Der Begriff Unterbau hat hier m. M. n. gar nichts verloren. Der Unterbau ist der Teil der Straße bzw. des Weges, welcher sich unterhalb der eigentlich Befestigung befindet und auf den Untergrund aufgebracht wurde. Darunter zählen z. B. Dammschüttungen u. dgl. . Die eigentliche Befestigung besteht aus unterschiedlichen Trag- und Deckschichten und heißt Oberbau. Ob ein Oberbau vorhanden ist oder nicht kann man anhand der sichtbaren Oberfläche nur mutmaßen. Insofern spielt das Vorhandensein für die Einteilung in die tracktype eigentlich keine Rolle.
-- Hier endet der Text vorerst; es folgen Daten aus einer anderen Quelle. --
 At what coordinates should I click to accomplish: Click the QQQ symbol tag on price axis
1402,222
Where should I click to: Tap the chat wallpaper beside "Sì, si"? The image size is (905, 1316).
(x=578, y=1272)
Die Einteilung in tracktype=grade1…5 sind m. M. n. zwei zu viel. Es gibt ja nur
grade1 = befestigt und gebundene Oberfläche
grade2 = befestigt und ungebundene Oberfläche
grade3 = unbefestigt, dabei ist es egal ob es ein Erd-, ein Sand- oder ein Wiesenweg ist.

Alle anderen Einteilungen kann (und sollte) man mit surface, smoothness u. dgl. beschreiben. Natürlich sind auch diese Eigenschaften abhängig vom Betrachter und der Wetterlage. Aber das sind tracktype=grade3…5 auch.